[Start of Attachment]
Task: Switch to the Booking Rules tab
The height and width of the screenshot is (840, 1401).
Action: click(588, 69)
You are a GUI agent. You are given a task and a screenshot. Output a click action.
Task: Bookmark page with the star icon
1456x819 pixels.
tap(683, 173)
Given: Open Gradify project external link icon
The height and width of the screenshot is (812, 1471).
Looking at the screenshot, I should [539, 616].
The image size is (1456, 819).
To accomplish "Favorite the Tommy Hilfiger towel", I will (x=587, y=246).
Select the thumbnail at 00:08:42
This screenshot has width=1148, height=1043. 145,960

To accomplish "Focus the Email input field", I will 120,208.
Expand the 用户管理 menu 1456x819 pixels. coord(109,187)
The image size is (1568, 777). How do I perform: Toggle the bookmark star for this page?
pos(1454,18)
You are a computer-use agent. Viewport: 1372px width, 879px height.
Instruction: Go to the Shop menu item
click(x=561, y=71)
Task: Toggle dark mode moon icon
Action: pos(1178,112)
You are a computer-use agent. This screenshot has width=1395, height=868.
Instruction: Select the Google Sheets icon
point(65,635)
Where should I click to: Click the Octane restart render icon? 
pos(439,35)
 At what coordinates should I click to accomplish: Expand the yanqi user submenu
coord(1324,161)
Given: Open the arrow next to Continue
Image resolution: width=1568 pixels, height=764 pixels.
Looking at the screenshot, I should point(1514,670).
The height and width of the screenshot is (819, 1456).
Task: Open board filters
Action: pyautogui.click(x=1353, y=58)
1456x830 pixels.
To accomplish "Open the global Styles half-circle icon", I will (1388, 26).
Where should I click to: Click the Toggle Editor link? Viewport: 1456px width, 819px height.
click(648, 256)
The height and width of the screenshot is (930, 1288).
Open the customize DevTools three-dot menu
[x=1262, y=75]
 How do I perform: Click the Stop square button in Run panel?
[End of Attachment]
■ What you need to do ■
For this exercise, work out how many lines in the material include "will", and give only the number.

■ Answer to this problem ■
3